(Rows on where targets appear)

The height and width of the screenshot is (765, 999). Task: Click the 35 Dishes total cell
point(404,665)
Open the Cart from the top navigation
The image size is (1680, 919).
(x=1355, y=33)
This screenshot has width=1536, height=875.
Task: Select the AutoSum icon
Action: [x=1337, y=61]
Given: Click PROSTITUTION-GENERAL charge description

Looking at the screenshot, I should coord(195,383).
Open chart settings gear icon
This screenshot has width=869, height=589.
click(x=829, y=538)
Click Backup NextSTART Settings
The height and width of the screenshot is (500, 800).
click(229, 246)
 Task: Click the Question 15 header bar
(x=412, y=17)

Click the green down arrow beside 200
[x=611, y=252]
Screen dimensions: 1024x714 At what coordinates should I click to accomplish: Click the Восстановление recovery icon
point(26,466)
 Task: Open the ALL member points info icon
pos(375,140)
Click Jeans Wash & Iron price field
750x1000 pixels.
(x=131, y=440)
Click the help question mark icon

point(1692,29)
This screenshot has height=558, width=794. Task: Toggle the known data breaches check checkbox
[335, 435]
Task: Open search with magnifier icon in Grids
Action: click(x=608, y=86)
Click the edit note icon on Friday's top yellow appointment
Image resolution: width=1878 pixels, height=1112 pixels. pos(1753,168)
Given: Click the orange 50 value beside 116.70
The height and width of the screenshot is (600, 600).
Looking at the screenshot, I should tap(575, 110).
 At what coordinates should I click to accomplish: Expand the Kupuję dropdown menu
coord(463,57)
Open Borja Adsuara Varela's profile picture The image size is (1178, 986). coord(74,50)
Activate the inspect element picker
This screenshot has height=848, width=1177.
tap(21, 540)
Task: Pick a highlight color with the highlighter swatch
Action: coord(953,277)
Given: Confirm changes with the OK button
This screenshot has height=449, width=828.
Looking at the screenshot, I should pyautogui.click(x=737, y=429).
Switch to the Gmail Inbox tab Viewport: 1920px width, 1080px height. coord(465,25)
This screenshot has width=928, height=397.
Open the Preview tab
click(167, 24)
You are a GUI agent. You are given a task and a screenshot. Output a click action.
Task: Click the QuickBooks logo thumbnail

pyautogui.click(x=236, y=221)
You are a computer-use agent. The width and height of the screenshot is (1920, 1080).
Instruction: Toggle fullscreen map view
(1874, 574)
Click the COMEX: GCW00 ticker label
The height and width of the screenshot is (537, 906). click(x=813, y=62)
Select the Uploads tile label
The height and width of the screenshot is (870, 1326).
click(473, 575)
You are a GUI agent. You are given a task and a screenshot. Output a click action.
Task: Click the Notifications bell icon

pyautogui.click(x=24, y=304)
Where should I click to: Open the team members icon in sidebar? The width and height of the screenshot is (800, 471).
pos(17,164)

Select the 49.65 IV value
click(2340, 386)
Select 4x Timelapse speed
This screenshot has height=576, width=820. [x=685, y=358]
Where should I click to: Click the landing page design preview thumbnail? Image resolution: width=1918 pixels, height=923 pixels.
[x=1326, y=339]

What is being asked
Rewrite the data above, substituting "Goal:" for each occurrence of "Given:" and leaving everything else unchanged.

Response to this exercise
The height and width of the screenshot is (765, 999). Task: Click the 35 Dishes total cell
point(404,665)
Open the Cart from the top navigation
The image size is (1680, 919).
(x=1355, y=33)
This screenshot has width=1536, height=875.
Task: Select the AutoSum icon
Action: [x=1337, y=61]
Goal: Click PROSTITUTION-GENERAL charge description

Looking at the screenshot, I should coord(195,383).
Open chart settings gear icon
This screenshot has width=869, height=589.
click(x=829, y=538)
Click Backup NextSTART Settings
The height and width of the screenshot is (500, 800).
click(229, 246)
 Task: Click the Question 15 header bar
(x=412, y=17)

Click the green down arrow beside 200
[x=611, y=252]
Screen dimensions: 1024x714 At what coordinates should I click to accomplish: Click the Восстановление recovery icon
point(26,466)
 Task: Open the ALL member points info icon
pos(375,140)
Click Jeans Wash & Iron price field
750x1000 pixels.
(x=131, y=440)
Click the help question mark icon

point(1692,29)
This screenshot has height=558, width=794. Task: Toggle the known data breaches check checkbox
[335, 435]
Task: Open search with magnifier icon in Grids
Action: click(x=608, y=86)
Click the edit note icon on Friday's top yellow appointment
Image resolution: width=1878 pixels, height=1112 pixels. pos(1753,168)
Goal: Click the orange 50 value beside 116.70
The height and width of the screenshot is (600, 600).
Looking at the screenshot, I should tap(575, 110).
 At what coordinates should I click to accomplish: Expand the Kupuję dropdown menu
coord(463,57)
Open Borja Adsuara Varela's profile picture The image size is (1178, 986). coord(74,50)
Activate the inspect element picker
This screenshot has height=848, width=1177.
tap(21, 540)
Task: Pick a highlight color with the highlighter swatch
Action: coord(953,277)
Goal: Confirm changes with the OK button
This screenshot has height=449, width=828.
Looking at the screenshot, I should pyautogui.click(x=737, y=429).
Switch to the Gmail Inbox tab Viewport: 1920px width, 1080px height. coord(465,25)
This screenshot has width=928, height=397.
Open the Preview tab
click(167, 24)
You are a GUI agent. You are given a task and a screenshot. Output a click action.
Task: Click the QuickBooks logo thumbnail

pyautogui.click(x=236, y=221)
You are a computer-use agent. The width and height of the screenshot is (1920, 1080).
Instruction: Toggle fullscreen map view
(1874, 574)
Click the COMEX: GCW00 ticker label
The height and width of the screenshot is (537, 906). click(x=813, y=62)
Select the Uploads tile label
The height and width of the screenshot is (870, 1326).
click(473, 575)
You are a GUI agent. You are given a task and a screenshot. Output a click action.
Task: Click the Notifications bell icon

pyautogui.click(x=24, y=304)
Where should I click to: Open the team members icon in sidebar? The width and height of the screenshot is (800, 471).
pos(17,164)

Select the 49.65 IV value
click(2340, 386)
Select 4x Timelapse speed
This screenshot has height=576, width=820. [x=685, y=358]
Where should I click to: Click the landing page design preview thumbnail? Image resolution: width=1918 pixels, height=923 pixels.
[x=1326, y=339]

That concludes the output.